The essential task of the first year of life is the creation of a secure attachment bond of emotional communication between the infant and the primary caregiver. In order to enter into this communication, the mother must be psychologically attuned to the dynamic crescendos and decrescendos of the infant’s bodily based internal states of autonomic arousal. During the sequential signaling of play episodes mother and infant show sympathetic cardiac acceleration and then parasympathetic deceleration in response to the smile of the other, and thus the language of the mother and infant consist of signals produced by the autonomic, involuntary nervous system in both parties. The attachment relationship mediates the dyadic regulation of emotion, wherein the mother co-regulates the infant’s postnatally developing autonomic nervous system.

In heightened affective moments each partner learns the rhythmic structures of the other and modifies his or her behavior to fit that structure, thereby co-creating a specially fitted interaction. In play episodes of affect synchrony, the pair are in affective resonance, and in such a state, an amplification of vitality affects and a positive state occurs particularly when the rhythms of the mother matches the infant’s endogenous rhythms. Similarly positive feelings occur in moments of interactive repair by the ‘good enough caregiver’. In this way maternal sensitivity acts as an external organizer of the infant’s biobehavioral regulation.

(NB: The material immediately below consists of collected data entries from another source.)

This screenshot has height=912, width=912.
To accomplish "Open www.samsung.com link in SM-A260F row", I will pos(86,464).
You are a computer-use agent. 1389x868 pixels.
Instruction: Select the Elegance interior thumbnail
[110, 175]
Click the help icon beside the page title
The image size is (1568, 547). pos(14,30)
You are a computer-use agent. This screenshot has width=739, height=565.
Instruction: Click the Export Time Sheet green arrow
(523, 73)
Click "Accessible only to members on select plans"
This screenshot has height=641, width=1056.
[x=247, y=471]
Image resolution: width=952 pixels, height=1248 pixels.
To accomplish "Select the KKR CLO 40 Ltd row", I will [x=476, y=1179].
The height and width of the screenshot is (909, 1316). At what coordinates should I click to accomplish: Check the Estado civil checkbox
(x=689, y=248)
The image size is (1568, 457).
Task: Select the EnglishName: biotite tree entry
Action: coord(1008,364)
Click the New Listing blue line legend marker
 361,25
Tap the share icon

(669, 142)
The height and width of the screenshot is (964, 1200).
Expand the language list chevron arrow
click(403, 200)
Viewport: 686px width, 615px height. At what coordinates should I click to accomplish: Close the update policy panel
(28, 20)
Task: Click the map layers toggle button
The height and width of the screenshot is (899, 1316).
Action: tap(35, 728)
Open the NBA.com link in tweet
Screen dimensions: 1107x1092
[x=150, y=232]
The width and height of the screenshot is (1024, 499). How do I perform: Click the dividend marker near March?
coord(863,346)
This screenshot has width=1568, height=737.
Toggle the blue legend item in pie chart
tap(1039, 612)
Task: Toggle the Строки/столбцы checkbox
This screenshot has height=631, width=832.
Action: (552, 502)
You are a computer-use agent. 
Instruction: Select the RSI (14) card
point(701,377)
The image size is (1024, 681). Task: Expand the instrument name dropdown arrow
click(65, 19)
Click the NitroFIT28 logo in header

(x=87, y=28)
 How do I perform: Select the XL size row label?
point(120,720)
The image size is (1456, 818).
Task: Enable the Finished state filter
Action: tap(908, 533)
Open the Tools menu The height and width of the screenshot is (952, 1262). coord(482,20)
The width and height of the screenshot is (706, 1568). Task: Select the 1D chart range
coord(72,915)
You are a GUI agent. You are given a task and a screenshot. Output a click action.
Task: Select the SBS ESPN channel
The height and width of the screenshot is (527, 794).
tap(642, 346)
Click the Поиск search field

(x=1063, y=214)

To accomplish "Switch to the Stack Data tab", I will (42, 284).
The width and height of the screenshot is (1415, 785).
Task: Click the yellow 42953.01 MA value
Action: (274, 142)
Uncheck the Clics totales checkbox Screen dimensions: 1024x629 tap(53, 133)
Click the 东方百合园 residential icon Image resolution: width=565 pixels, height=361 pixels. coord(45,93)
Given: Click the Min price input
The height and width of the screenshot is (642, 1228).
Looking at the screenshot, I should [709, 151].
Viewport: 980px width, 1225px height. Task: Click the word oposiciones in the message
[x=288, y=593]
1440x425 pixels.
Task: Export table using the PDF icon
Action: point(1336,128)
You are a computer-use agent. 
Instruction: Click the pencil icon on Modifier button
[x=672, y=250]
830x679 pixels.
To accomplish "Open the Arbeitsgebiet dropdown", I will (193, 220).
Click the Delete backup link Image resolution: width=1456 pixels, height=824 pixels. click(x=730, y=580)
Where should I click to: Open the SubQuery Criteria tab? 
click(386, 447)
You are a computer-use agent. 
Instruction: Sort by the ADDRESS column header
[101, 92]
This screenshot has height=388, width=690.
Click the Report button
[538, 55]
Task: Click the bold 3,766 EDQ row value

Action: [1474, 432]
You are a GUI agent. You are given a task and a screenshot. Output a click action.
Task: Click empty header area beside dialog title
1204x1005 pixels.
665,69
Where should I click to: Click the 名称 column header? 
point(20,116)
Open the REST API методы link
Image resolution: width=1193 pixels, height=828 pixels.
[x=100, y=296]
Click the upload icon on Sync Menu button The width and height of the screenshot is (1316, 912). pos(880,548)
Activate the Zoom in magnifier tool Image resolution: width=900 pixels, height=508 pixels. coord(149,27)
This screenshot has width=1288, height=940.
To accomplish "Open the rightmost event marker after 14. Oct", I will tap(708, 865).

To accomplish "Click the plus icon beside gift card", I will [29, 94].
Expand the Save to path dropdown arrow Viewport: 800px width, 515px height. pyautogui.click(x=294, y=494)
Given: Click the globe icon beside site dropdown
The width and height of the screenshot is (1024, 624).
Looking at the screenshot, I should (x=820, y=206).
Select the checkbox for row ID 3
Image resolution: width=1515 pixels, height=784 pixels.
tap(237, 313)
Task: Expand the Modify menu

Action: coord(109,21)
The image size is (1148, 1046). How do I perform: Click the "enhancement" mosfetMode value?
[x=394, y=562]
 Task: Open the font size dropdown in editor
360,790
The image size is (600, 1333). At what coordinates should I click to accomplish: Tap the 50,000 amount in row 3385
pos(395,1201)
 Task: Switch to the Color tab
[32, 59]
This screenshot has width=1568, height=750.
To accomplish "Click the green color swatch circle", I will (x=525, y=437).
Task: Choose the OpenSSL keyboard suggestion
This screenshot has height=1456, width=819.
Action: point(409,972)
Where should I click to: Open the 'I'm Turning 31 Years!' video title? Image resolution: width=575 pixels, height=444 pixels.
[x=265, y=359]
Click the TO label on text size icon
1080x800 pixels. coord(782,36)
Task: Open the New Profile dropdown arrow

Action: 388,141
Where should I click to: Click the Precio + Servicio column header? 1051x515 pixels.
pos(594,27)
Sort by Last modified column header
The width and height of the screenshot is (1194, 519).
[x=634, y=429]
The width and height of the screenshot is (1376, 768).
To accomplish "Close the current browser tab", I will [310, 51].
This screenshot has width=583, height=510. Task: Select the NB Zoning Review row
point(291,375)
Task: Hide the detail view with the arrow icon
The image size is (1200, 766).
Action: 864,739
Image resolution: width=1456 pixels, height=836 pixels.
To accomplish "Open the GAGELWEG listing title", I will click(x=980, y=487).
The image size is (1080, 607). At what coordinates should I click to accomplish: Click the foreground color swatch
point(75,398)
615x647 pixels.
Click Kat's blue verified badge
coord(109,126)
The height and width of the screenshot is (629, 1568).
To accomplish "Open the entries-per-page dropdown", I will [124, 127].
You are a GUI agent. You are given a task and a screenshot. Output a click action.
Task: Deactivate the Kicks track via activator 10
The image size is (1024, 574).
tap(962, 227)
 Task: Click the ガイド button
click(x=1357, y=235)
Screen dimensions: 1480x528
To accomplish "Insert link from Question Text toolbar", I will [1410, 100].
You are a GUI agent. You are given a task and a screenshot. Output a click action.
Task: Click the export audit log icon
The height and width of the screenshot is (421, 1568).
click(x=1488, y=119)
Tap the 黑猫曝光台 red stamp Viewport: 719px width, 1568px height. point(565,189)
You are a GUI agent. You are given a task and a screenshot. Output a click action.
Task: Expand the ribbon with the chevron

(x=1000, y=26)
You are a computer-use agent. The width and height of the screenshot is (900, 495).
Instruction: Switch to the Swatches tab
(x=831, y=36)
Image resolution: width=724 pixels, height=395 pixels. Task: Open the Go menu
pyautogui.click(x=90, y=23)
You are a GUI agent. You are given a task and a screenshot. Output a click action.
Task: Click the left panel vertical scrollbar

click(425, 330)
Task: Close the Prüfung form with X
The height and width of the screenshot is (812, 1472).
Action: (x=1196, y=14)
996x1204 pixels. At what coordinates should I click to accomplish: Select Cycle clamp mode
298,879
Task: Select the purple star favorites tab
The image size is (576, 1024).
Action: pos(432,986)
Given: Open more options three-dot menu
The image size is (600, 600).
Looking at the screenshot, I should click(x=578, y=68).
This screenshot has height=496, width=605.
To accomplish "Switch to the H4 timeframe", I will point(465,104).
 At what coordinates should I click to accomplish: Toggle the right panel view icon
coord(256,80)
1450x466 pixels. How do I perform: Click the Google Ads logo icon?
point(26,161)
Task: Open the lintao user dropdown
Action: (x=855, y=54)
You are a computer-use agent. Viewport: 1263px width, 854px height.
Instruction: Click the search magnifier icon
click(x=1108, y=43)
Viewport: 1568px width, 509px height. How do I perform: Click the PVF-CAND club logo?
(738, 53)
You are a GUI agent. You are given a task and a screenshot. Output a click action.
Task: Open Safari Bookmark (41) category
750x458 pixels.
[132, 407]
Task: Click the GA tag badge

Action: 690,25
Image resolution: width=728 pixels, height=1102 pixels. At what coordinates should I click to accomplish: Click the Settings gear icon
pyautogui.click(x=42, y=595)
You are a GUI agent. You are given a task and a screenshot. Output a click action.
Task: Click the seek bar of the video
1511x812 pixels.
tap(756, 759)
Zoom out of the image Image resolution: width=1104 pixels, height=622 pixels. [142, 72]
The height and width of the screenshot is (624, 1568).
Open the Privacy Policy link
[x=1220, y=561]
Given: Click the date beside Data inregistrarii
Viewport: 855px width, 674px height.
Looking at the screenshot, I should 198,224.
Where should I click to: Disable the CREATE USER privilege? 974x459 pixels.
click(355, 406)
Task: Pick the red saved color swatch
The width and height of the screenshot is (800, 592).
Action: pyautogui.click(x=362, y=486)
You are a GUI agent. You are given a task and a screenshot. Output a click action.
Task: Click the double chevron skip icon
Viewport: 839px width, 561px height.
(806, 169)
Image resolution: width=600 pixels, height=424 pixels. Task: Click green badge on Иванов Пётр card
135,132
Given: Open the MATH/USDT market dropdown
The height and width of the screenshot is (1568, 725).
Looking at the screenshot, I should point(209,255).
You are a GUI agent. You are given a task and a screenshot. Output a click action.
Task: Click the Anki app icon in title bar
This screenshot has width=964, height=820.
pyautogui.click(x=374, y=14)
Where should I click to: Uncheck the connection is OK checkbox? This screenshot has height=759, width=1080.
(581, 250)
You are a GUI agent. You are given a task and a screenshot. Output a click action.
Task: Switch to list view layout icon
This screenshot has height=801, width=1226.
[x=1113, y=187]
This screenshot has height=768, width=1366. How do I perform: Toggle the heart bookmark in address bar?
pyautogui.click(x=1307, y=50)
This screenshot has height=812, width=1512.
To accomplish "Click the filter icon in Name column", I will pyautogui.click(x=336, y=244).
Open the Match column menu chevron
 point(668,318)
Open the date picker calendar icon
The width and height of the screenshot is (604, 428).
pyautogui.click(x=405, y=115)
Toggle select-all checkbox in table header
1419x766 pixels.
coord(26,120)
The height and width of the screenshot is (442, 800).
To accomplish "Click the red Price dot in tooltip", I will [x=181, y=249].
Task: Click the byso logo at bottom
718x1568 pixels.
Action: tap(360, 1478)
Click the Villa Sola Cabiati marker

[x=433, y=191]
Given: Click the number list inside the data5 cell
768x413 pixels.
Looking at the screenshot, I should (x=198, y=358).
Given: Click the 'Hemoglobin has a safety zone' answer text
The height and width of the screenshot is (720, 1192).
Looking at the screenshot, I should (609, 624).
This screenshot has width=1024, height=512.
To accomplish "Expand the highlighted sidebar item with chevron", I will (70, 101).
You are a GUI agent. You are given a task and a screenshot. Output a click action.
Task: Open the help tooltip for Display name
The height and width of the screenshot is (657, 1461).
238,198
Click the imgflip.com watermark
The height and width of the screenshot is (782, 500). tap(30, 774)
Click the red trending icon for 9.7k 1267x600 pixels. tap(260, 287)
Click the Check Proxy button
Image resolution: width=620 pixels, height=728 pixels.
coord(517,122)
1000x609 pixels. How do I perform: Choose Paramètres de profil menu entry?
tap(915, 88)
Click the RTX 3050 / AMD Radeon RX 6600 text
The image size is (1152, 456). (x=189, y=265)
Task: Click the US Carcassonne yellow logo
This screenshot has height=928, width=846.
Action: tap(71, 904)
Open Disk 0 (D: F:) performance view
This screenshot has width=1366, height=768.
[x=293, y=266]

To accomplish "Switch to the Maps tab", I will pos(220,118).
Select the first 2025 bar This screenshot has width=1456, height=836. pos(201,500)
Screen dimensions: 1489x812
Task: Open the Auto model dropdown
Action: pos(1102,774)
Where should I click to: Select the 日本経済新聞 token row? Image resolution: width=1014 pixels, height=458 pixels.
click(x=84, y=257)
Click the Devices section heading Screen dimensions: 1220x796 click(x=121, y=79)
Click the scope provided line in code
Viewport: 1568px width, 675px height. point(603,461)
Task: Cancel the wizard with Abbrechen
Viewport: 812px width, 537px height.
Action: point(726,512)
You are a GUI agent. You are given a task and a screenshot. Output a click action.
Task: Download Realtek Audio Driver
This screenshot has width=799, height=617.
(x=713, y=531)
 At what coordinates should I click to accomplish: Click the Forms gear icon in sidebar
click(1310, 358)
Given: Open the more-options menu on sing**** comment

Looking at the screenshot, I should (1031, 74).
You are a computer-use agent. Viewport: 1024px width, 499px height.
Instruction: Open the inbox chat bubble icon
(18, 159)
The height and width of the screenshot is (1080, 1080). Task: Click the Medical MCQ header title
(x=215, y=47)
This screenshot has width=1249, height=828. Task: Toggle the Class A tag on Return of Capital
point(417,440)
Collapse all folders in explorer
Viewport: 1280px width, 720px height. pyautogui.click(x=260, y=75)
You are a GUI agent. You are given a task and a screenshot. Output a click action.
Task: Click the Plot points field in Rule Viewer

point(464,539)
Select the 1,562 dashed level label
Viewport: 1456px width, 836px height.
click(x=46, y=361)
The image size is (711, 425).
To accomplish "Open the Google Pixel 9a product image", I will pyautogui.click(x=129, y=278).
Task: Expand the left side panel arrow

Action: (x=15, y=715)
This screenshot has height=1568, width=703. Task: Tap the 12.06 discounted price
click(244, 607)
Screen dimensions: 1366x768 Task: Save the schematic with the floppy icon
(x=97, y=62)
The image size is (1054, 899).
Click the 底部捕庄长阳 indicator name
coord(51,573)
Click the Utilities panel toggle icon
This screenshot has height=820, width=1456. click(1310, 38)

If attachment is seen as regulation by interactive synchrony, stress can be defined as asynchrony in an interactional sequence. When asynchrony is followed by a period of reestablished synchrony stress recovery and coping occur. The repeated sequence of synchrony, asynchrony and reliable interactive repair are the building blocks of a secure attachment. Resilience in the face of stress is the ultimate indicator of secure attachment. Attachment is the outcome of the child’s genetically encoded predispositions and the particular caregiver environment.

Secure attachment experiences directly influence the maturation of the central nervous system (CNS) and limbic system. The CNS processes and regulates social-emotional stimuli and the autonomic nervous system (ANS), which generates the somatic aspects of emotion. As we already know the higher regulatory systems of the right hemisphere form extensive reciprocal connections with the lower limbic and autonomic nervous systems. The right brain, the CNS and the ANS continue to develop postnatally, the assembly of these limbic-autonomic circuits is directly influenced by the attachment relationship. Thus, as Bowlby suggested, the mother shapes the infant’s coping system.

Attachment and right cortical regulation of the autonomic nervous system. Bowlby described a neurophysiological control system that is centrally involved in regulating instinctive attachment behavior. Schore believes this system in located in the righ orbitofrontal area and in its cortical and subcortical connections. This area of the brain because of its location and connections sits at the apex of many systems, including:

1. It is at the interface of the cortex and subcortex.

2. It sits at the highest level of the limbic system.

3. It connects directly into the subcortical reticular formation, thus regulating arousal.

4. It acts as the highest level of control of behavior, particularly emotional behavior.

5. As the “thinking part of the emotional brain”, it is situated at the hierarchical apex of the ‘rostral limbic system’ or ‘anterior limbic prefrontal network’, which includes the anterior cingulate and the amygdala.

6. This ‘Senior Executive’ of the social emotional brain comes to act in the capacity of an executive control function for the entire right brain. The center of the emotional self.

7. It represents the apex of the hierarchy of control of the autonomic nervous system. This is due to its direct connections into the hypothalamus, the head ganglion of the ANS, it functions as the cortical control center of involuntary bodily functions. This represents the somatic components of all emotional states, controlling the autonomic responses associated with emotional events.

8. Central and integral to the autonomous processing and regulation of self-related information and information about the corporeal self.